# ASSIGNED TASK
Among the entries below, find every line that contains the string "click", then copy it.

# EXCERPTED RECORDS
******

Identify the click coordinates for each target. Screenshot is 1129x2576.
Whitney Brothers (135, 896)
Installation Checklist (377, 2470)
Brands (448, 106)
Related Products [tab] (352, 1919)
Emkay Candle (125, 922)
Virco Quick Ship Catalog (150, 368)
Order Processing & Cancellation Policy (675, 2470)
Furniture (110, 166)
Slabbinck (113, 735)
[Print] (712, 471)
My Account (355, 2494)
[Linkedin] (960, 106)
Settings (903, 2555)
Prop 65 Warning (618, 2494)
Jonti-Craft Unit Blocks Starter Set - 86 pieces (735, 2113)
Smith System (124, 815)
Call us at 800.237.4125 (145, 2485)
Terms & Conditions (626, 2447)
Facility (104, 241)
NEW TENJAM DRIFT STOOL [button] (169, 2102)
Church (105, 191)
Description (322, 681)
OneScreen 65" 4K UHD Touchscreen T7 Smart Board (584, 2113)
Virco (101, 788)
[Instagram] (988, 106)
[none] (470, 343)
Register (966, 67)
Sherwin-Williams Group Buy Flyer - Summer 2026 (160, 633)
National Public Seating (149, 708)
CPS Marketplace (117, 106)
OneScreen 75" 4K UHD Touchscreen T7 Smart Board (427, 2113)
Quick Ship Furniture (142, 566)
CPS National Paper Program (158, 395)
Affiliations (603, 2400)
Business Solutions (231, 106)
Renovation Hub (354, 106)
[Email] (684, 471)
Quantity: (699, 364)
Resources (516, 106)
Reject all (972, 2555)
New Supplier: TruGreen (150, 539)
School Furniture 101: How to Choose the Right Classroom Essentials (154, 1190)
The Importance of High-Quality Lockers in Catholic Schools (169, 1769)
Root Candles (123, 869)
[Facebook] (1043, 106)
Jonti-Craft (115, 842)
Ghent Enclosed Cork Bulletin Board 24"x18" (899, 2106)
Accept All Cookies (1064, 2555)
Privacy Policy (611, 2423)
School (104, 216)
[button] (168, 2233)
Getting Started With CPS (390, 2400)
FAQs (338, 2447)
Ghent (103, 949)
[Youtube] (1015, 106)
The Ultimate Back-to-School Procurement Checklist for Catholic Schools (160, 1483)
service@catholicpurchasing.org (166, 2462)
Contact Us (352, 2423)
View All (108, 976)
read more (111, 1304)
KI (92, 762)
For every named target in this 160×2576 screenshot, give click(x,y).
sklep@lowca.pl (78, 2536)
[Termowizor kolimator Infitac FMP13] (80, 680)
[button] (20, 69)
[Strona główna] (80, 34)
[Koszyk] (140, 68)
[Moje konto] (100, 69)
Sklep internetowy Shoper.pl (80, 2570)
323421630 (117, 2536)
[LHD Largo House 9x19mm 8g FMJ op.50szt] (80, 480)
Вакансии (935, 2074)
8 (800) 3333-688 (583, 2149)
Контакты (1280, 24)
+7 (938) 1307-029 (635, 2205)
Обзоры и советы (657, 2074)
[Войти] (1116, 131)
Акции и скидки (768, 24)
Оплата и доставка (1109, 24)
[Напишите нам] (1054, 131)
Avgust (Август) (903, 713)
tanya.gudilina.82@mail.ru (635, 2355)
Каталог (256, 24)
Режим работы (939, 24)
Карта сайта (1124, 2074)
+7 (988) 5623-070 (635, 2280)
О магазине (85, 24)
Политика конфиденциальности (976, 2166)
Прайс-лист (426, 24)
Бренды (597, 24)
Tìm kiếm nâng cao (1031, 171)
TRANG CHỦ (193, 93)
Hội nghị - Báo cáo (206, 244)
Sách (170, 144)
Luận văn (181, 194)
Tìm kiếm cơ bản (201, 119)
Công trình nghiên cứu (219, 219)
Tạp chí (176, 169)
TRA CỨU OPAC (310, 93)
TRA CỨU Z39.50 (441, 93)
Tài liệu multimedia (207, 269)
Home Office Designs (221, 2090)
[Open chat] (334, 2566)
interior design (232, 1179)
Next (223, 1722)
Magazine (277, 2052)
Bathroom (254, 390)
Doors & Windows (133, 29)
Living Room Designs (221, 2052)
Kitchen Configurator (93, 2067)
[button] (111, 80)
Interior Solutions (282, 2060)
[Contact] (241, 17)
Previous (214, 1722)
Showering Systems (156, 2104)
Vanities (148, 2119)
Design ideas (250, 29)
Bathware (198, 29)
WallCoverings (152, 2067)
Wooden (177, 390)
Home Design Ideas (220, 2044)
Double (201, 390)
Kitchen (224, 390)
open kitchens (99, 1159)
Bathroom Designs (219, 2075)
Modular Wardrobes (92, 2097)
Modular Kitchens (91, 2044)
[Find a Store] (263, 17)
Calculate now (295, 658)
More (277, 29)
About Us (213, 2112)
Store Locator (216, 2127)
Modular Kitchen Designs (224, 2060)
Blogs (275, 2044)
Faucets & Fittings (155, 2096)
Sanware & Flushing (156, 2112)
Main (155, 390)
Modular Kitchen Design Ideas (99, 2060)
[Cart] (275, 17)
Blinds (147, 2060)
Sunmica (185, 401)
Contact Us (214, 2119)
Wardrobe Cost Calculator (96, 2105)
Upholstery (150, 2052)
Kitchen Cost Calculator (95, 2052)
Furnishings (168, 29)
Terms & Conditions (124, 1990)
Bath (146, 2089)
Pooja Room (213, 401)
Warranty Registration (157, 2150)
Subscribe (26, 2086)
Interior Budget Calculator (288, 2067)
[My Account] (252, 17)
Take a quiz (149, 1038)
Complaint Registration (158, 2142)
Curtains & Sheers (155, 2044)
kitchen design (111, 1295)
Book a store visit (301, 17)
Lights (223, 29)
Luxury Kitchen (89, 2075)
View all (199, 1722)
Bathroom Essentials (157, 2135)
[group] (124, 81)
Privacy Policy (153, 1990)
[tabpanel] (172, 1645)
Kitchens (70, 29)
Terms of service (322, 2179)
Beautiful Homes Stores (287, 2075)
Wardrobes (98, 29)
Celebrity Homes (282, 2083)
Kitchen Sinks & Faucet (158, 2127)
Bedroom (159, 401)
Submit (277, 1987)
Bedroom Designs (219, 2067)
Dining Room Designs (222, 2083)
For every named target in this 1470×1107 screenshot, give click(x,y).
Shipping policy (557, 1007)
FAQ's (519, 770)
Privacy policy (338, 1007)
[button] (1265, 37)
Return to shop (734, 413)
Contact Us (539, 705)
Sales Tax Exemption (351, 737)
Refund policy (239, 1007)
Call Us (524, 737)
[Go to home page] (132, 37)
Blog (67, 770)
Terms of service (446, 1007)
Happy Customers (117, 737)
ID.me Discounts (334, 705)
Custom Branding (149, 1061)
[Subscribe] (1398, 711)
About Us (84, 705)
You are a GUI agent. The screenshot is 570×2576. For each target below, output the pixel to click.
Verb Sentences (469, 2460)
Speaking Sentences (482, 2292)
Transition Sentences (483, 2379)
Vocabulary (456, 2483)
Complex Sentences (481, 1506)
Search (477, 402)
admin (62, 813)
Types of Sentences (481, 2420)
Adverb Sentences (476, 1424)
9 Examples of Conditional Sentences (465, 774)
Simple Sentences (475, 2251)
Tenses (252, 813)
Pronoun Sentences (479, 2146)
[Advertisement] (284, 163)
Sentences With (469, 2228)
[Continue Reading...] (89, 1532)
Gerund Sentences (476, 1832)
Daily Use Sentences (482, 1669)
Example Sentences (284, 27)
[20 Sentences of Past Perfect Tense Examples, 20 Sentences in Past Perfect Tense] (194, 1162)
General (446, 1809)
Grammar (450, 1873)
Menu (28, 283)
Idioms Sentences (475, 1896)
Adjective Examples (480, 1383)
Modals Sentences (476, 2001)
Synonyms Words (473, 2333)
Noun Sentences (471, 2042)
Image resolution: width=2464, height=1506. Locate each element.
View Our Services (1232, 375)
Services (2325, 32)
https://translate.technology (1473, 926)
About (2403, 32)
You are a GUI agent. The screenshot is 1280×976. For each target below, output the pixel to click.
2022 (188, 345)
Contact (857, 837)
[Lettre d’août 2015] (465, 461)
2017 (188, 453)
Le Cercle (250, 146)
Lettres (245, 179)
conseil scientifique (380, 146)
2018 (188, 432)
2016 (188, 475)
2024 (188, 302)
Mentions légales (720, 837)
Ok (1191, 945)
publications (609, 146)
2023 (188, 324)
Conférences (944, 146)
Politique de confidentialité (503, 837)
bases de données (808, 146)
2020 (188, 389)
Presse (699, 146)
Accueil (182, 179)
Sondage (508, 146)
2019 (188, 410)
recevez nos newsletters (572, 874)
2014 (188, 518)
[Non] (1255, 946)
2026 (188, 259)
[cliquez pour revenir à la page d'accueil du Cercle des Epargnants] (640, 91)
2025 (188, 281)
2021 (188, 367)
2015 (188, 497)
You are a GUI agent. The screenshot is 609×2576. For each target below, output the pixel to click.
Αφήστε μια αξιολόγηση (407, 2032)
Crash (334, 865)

******

# SOLUTION
Identify the click coordinates for each target. Screenshot is 1129x2576.
For every named target in this 160×2576 screenshot, give click(x,y).
For every named target in this 1470×1107 screenshot, give click(x,y).
You are a GUI agent. The screenshot is 570×2576. For each target below, output the pixel to click.
You are a GUI agent. The screenshot is 1280×976. For each target below, output the pixel to click.
You are a GUI agent. The screenshot is 609×2576. For each target below, output the pixel to click.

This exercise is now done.